▶ **Extract to read**
- - -

### Vn105.1 **Hotel Magee; Two Microworlds; Decadal Computation** 10/20 & 27/77

10/20 With Robby’s introduction of WUMPUS to Miriam yesterday, the

mechanically recorded sessions at Logo cease. Vignettes continue to

round out and close off at natural stops various themes of the project.

The sense of closing off the mechanical recording is that the project

has REALLY ended. Thus our trip to witness my cousin’s wedding in

western Pennsylvania is both a vacation, an obligation, and a celebration.

After 7 and more hours of driving, nightfall found us in Bloomsburg,

on the east fork of the Susquehanna. We passed motel after motel with

NO VACANCY signs. After dark, we came to the Hotel Magee. (Their bill

board advertisements along the road declared ‘children stay free’; I

thought staying in a hotel (their first time) would offer them an interesting

contrast with the motel room we knew awaited us the next night at

our journey’s end.) We piled into the hotel, and while Gretchen and the

children freshened up after a day on the road, I sought a table at the

restaurant.

- - -

Pointing records for text and elements:
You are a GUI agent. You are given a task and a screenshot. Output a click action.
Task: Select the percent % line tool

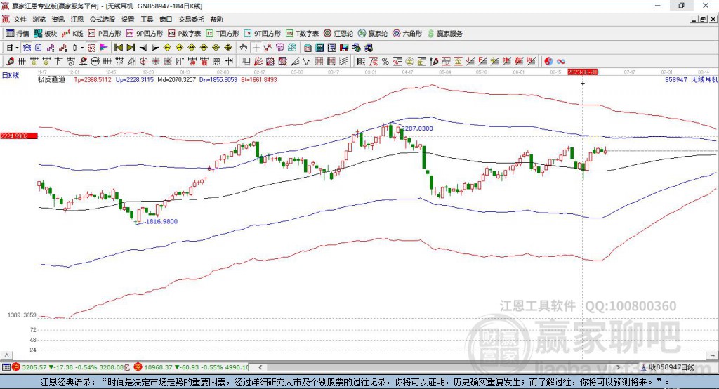(385, 62)
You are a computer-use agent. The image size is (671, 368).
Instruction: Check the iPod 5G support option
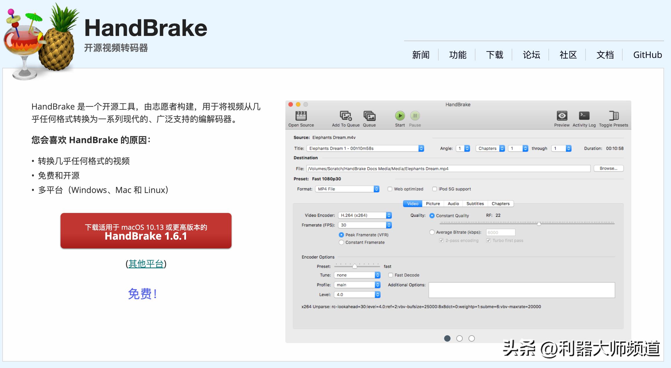(434, 189)
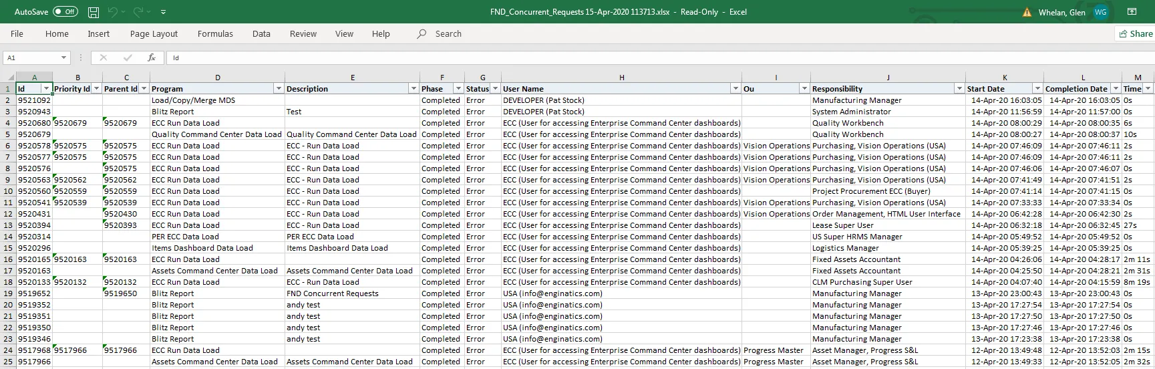Click the Redo arrow icon
The height and width of the screenshot is (369, 1155).
pos(138,12)
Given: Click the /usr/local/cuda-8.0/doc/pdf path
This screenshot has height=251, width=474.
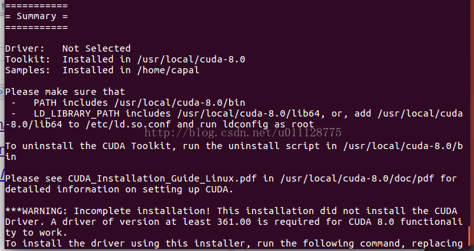Looking at the screenshot, I should tap(358, 178).
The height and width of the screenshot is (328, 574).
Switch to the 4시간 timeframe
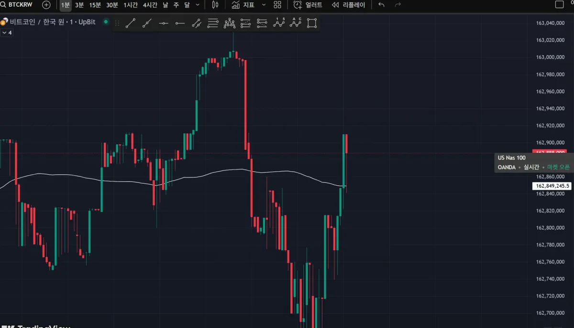pos(150,5)
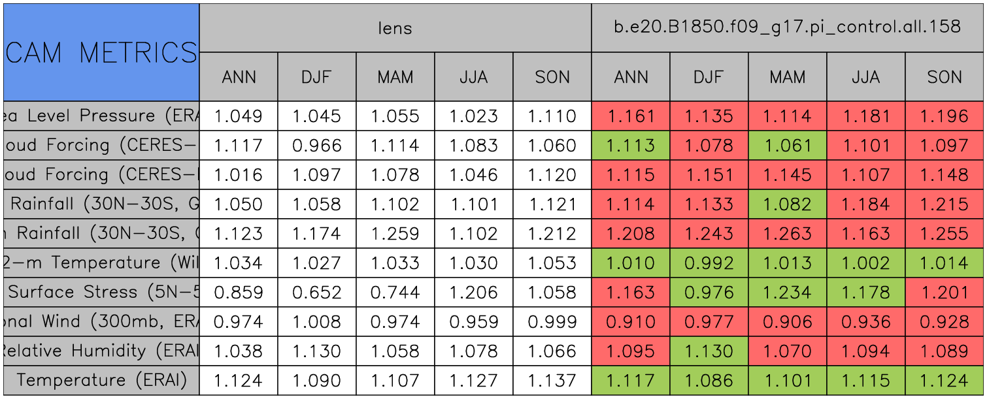Select the lens group header
Viewport: 987px width, 399px height.
[395, 27]
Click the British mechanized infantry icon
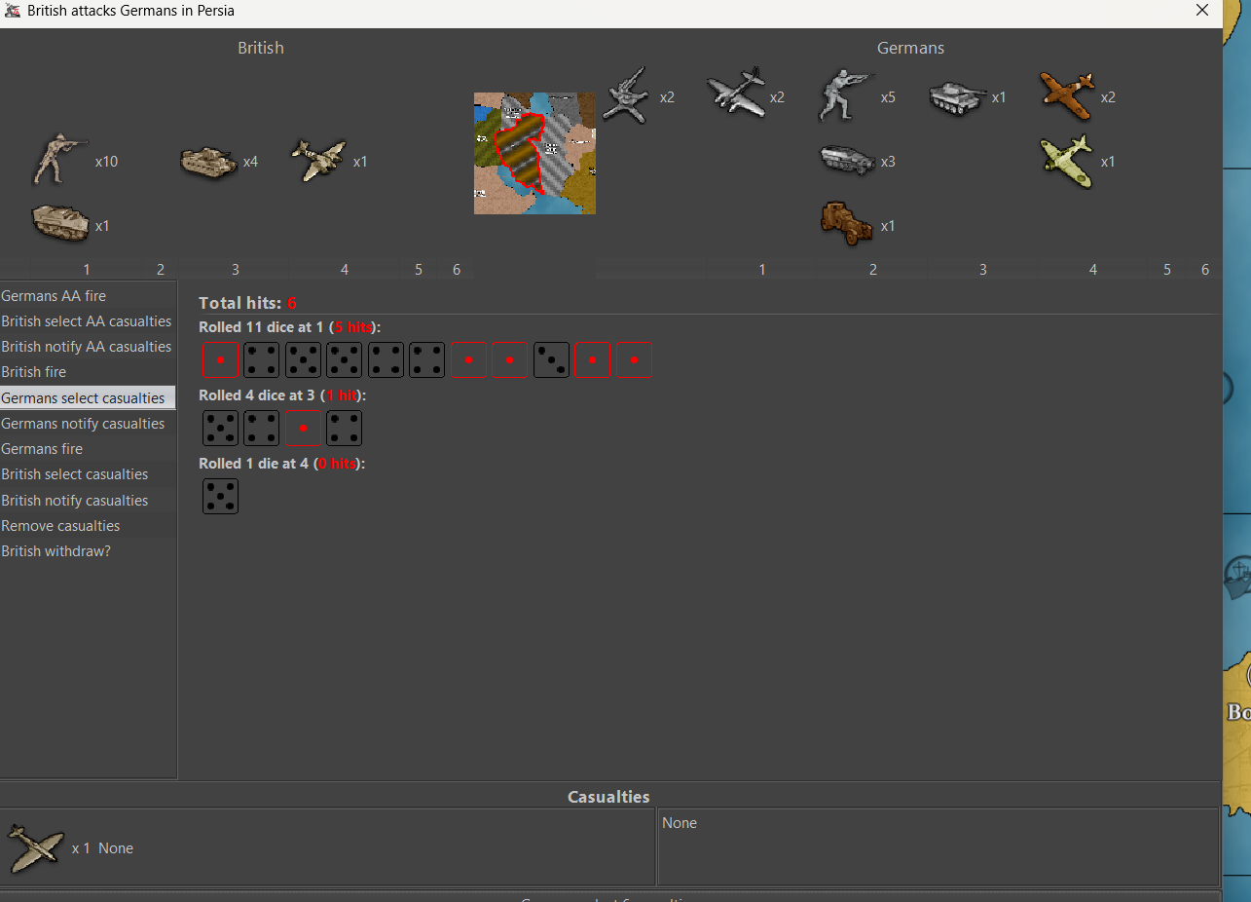 coord(60,223)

- - -

▶ **Short task 1**
Reproduce the journal entry about the trip to the Hotel Magee word for word, in full.
▶ **Short task 2**
In the records, take the stretch from the line containing "Given: Click the" through the end of the records and write it out again with "Click" changed to "Press", keeping everything else the same. Give only those lines, and leave the pictures out.

▶ **Full answer 1**
### Vn105.1 **Hotel Magee; Two Microworlds; Decadal Computation** 10/20 & 27/77

10/20 With Robby’s introduction of WUMPUS to Miriam yesterday, the

mechanically recorded sessions at Logo cease. Vignettes continue to

round out and close off at natural stops various themes of the project.

The sense of closing off the mechanical recording is that the project

has REALLY ended. Thus our trip to witness my cousin’s wedding in

western Pennsylvania is both a vacation, an obligation, and a celebration.

After 7 and more hours of driving, nightfall found us in Bloomsburg,

on the east fork of the Susquehanna. We passed motel after motel with

NO VACANCY signs. After dark, we came to the Hotel Magee. (Their bill

board advertisements along the road declared ‘children stay free’; I

thought staying in a hotel (their first time) would offer them an interesting

contrast with the motel room we knew awaited us the next night at

our journey’s end.) We piled into the hotel, and while Gretchen and the

children freshened up after a day on the road, I sought a table at the

restaurant.

▶ **Full answer 2**
Given: Press the /usr/local/cuda-8.0/doc/pdf path
This screenshot has height=251, width=474.
Looking at the screenshot, I should tap(358, 178).
The height and width of the screenshot is (328, 574).
Switch to the 4시간 timeframe
pos(150,5)
Select the lens group header
Viewport: 987px width, 399px height.
[395, 27]
Press the British mechanized infantry icon
 coord(60,223)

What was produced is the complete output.